Images were analyzed using prototype software (Siemens Healthcare). After performing corrections for phase aliasing, eddy currents and motion, up to 14 abdominal vessels, including the aorta and its celiac branches, the portal vein (PV) and inferior vena cava (IVC) (Fig. 1) were identified and segmented 1. Two independent observers performed segmentation for a subsample of 10 cases. Time-averaged vessel cross-section area, through-plane velocity and flow were measured. Interobserver agreement on vessel identification was evaluated by Cohen’s kappa. Interobserver agreement of area, velocity and flow measurements was evaluated by coefficient of variation (CV) and Bland-Altman statistics.
Patients had the following distribution of liver fibrosis stages: F0 (n=1), F1 (n=3), F2 (n=4), F3 (n=5) and cirrhosis (F4, n=7). Tables 1 and 2 show interobserver statistics for individual vessels, and all vessels combined. There was substantial overall agreement between observers in segmenting the vessels (all vessels Cohen’s kappa=0.762, p<0.001). The celiac trunk, aorta above the celiac trunk, portal (PV) and splenic (SV) veins were segmented with perfect interobserver agreement (Table 1,2: kappa=1, p=0.002), while the hepatic artery (HA) had the poorest interobserver agreement (Table 1: kappa=0.29, p=0.127).

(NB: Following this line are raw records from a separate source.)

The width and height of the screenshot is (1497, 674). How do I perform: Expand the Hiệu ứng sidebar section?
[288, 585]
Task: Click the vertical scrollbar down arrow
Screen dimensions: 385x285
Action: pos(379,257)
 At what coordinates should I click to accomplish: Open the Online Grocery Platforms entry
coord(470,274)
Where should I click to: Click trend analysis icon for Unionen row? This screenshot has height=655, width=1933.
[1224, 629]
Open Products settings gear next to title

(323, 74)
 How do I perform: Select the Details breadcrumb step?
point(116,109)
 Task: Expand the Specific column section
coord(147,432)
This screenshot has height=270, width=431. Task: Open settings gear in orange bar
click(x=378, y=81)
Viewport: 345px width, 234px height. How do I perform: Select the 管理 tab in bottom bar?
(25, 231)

For all vessels combined, area, velocity and flow measurements showed acceptable agreement between observers, with CV < 21%, Bland-Altman bias <5%, but high limits of agreement ([-75%, 75%]). Area measurements in the aorta below renal arteries had the best interobserver reproducibility (Table 1: CV= 5%, bias= -1.21%, BALA=[-18.2%, 15.8%]). Velocity and flow measurements in the left hepatic vein (LHV) had the best interobserver agreement (Table 2: velocity: CV 6.3%, bias 0.06 %, BALA [-24.7%, 24.8%]; flow: CV 4.17%, bias -1.73%, BALA [-18.1%, 14.6%]).
Preliminary results (Fig. 2) show significantly higher flow (p=0.0081) and velocity (p=0.0162) in the HA, flow (p=0.02) and area (p=0.0426) in the SV, flow (p=0.035) and velocity (p=0.0095) in the middle hepatic vein (MHV), in patients with advanced liver fibrosis (stage F3-F4) compared to patients with no/moderate liver fibrosis (F0-F2). Elevated mean blood flow velocities for patients with advanced liver fibrosis were also observed in the splenic artery (p=0.0312), aorta above celiac trunk (p=0.0033) and right hepatic vein (RHV) (p=0.03). In patients with liver cirrhosis vs those without cirrhosis, SV flow (p=0.029) and RHV velocity (p=0.049) were increased (Fig 3).